# Macro to combine tables in MS word



## tarjeik (Jul 5, 2011)

Hi,
I am working on a massive mail merge (10,000 records) in MS Word 2003 that consists of several tables, some of which needs to be joined together after completing the merge.
I'm currently using the following macro to do this:

Sub TableJoiner()
Dim oPara As Paragraph
For Each oPara In ActiveDocument.Paragraphs
With oPara.Range
If .Information(wdWithInTable) = True Then
With .Next
If .Information(wdWithInTable) = False Then
If .Text = vbCr Then .Delete
End If
End With
End If
End With
Next
End Sub

and this works fine when the merge is small (300-400 records), but stops working when the number increases (Word stops responding and I have to restart)
I don't much about macros, and did not write this myself, but it seems to me to be a general macro looking for ANY table and removing the space between (beneath(?)) them.
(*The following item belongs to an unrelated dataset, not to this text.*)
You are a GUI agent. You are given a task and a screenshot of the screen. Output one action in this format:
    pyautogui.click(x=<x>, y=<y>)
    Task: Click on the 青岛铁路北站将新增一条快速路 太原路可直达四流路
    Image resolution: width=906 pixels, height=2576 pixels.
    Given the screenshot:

Because I know which table to remove the space (every other page on line 12, 14 and 16) I was wondering if someone could give me a hint on how to make the macro only remove the space at the designated line(s). 

This would be easier (i think) if i could 'define' an area like you can in excel, but I'm not sure if this is possible?

The only alternative I can think of is to split the merge into 30 odd 'mini merges' to avoid the macro to time out, but I would really like to awoid this if possible.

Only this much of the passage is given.